Petitioner’s prior conviction for the common law South Carolina offense of “strong armed robbery” satisfied the “strong force” element and qualified as a predicate under 18 U.S.C. §924(e). However, as three prior qualifying convictions were required to support enhancement, petitioner had to be resentenced. Slip op. 14-15.

Suits From State Proceedings

In two recent cases, Hensler v. New York State Department of Environmental Conservation, 16 CV 3445 (June 14, 2017), and Osuji v. Federal National Mortgage Association, 16 CV 5018 (July 17, 2017), Judge Brodie and Judge Bianco rejected challenges to state proceedings (1) for lack of subject matter jurisdiction (Hensler) and (2) under the doctrine of abstention (Osuji).

In Hensler, plaintiffs sought damages plus declaratory relief under 42 U.S.C. §1983, after the New York State Department of Environmental Conservation (DEC) denied an application for a permit to construct a building on their Staten Island property. Plaintiffs claimed that defendants had violated their Fifth Amendment rights by “engaging in a regulatory taking of private property without just compensation.”

As to the claim for damages, there was no subject matter jurisdiction because states, state agencies and state officials acting in their official capacity have sovereign immunity, under the Eleventh Amendment, absent the state’s consent to suit or an express or statutory waiver of immunity. Slip op. 5. The state never consented to suit or waived immunity here.
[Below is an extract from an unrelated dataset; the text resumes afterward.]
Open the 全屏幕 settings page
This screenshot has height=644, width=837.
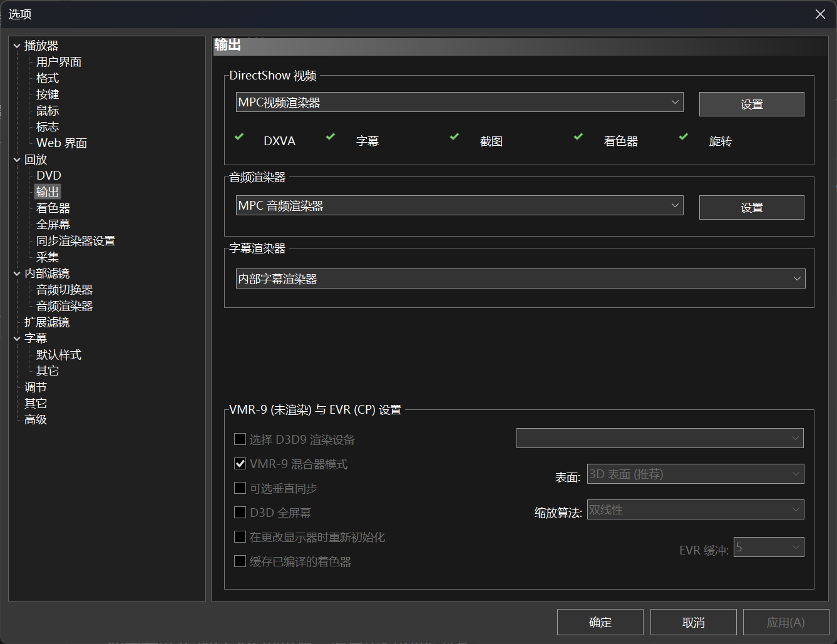53,225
Brodie also found that plaintiffs’ claims for declaratory relief were not ripe. The DEC decision on plaintiffs’ application was not final because plaintiffs had not appealed the denial of the application or requested a hearing, and had not shown that an appeal would have been futile.
In Osuji, a bankruptcy appeal, Bianco affirmed the Bankruptcy Court’s decision to abstain from an adversary proceeding. Appellant-debtor Samuel Osuji had unsuccessfully tried to intervene in a state court foreclosure proceeding against Christine Phillips-Osuji relating to a mortgage on property in Hempstead, New York. Mrs. Osuji had consented to the entry of a judgment of foreclosure. After the foreclosure order was issued, Mr. Osuji filed a Chapter 7 bankruptcy case and an adversary proceeding against Federal National Mortgage Association and JP Morgan Chase Bank, N.A., alleging that they had no ownership interest in the foreclosed loan. The bankruptcy court issued an Order to Show Cause why it should not abstain from the proceeding.
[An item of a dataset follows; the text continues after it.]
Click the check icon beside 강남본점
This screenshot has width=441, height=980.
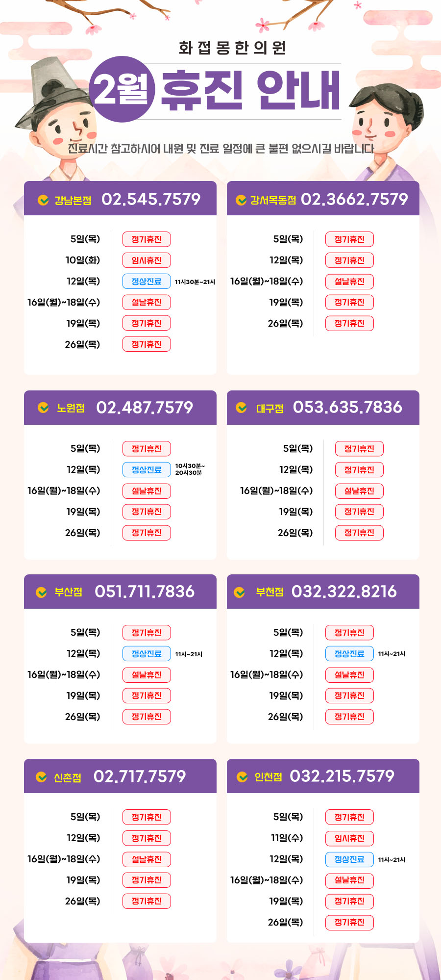(43, 200)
The bankruptcy court, exercising its discretion, voluntarily abstained from the adversary proceeding, and the district court affirmed, based on several factors. First, New York state property law issues predominated over federal law issues. In fact, no federal law issues were raised. Second, a closely-related state court proceeding had addressed the same issues Mr. Osuji raised in federal court. Third, the only basis for bankruptcy court jurisdiction was 28 U.S.C. §1334(b), which provides for original but not exclusive jurisdiction for cases “arising in or related to” bankruptcy cases. Fourth, the adversary proceeding would place a burden on the bankruptcy court docket. Fifth, the adversary proceeding clearly represented forum shopping for a more favorable outcome.

Mr. Osuji’s contention that abstention was not warranted because there was no ongoing related case between the parties in state court was not persuasive here, where all his efforts in state court had been rejected.